The emerging need for SECURITY OPERATIONS CENTER to safeguard the cybersecurity:
Nowadays companies need thorough monitoring of the digital system when we are exposed more to the cyber environment. Security analytics can help an IT department make sense of the volumes of data flowing in and out of its network and to quickly detect potential threats. By providing real-time intelligence and a historical record of past threats, a security analytics application can protect an organization from a potentially costly data breach or cyberattack. The safety of an organization’s data and IT systems increasingly depends on having an effective security analytics solution. For large enterprises, a dedicated security operation center is the most important need to protect the organization in all the ways
Typical SOC infrastructure includes firewalls, IPS/IDS, breach detection solutions, probes, and a security information and event management (SIEM) system. Technology should be in place to collect data via data flows, telemetry, packet capture, Syslog, and other methods so that data activity can be correlated and analyzed by SOC staff. The security operations center also monitors networks and endpoints for vulnerabilities to protect sensitive data and comply with industry or government regulations.
Security operations centers monitor and analyze activity on networks, servers, endpoints, databases, applications, websites, and other systems, looking for anomalous activity that could be indicative of a security incident or compromise. The SOC is responsible for ensuring that potential security incidents are correctly identified, analyzed, defended, investigated, and reported.
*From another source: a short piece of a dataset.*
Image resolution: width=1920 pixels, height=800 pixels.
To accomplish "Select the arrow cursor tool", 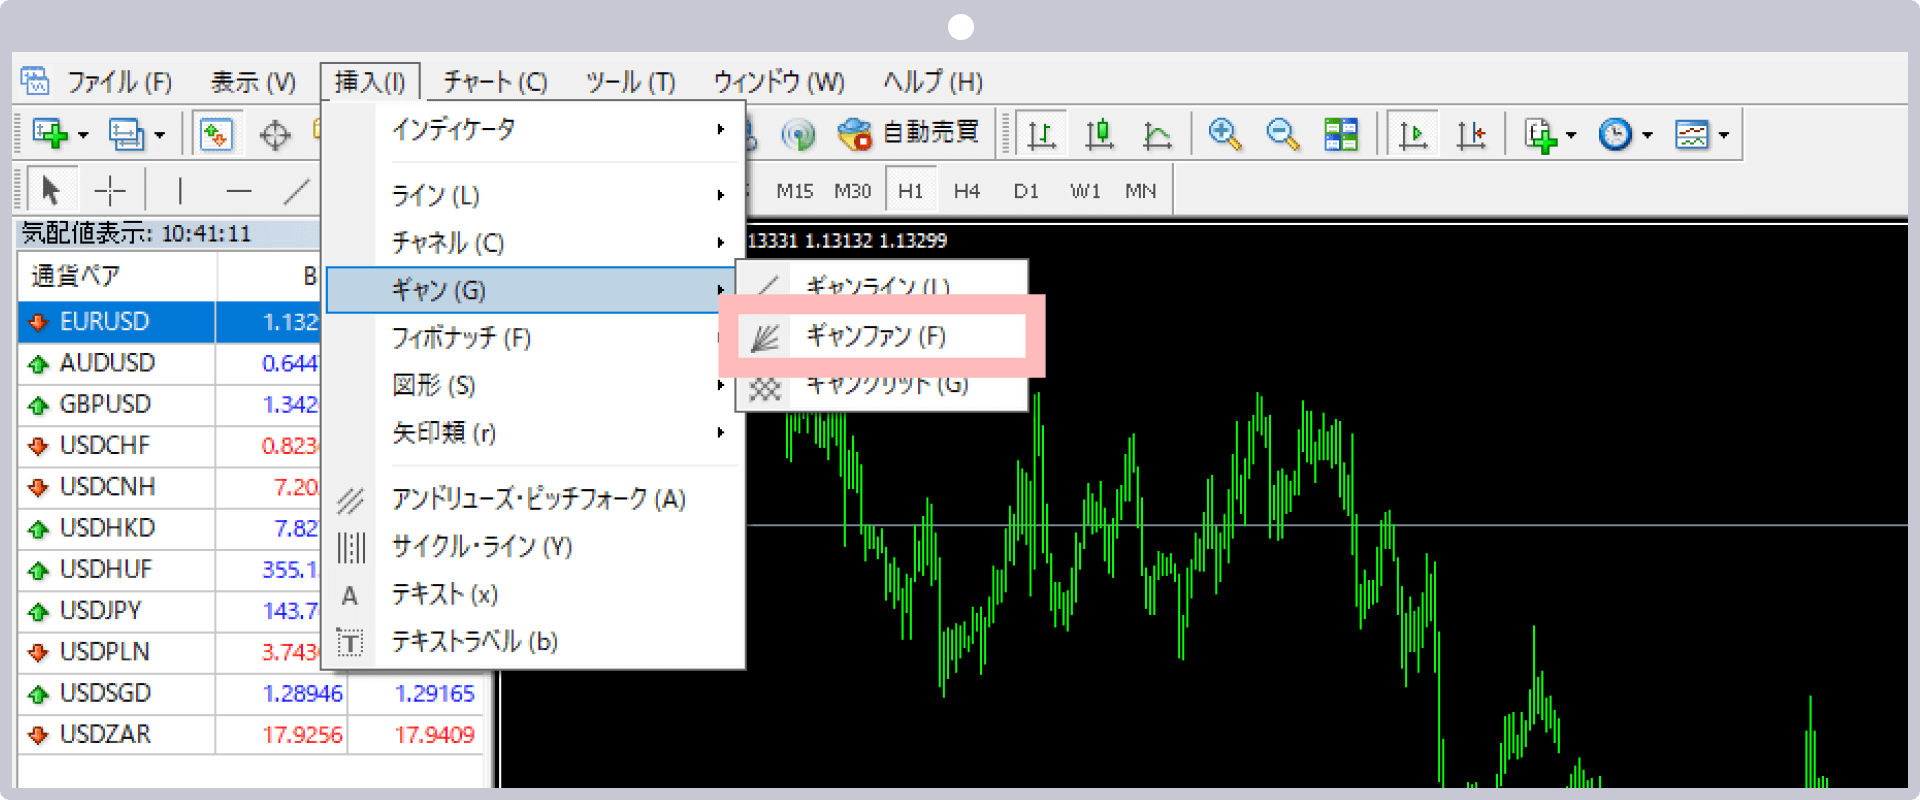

The SOC team’s goal is to detect, analyze, and respond to cybersecurity incidents using a combination of technology solutions and a strong set of processes. Security operations centers are typically staffed with security analysts and engineers as well as managers who oversee security operations. SOC staff works closely with organizational incident response teams to ensure security issues are addressed quickly upon discovery.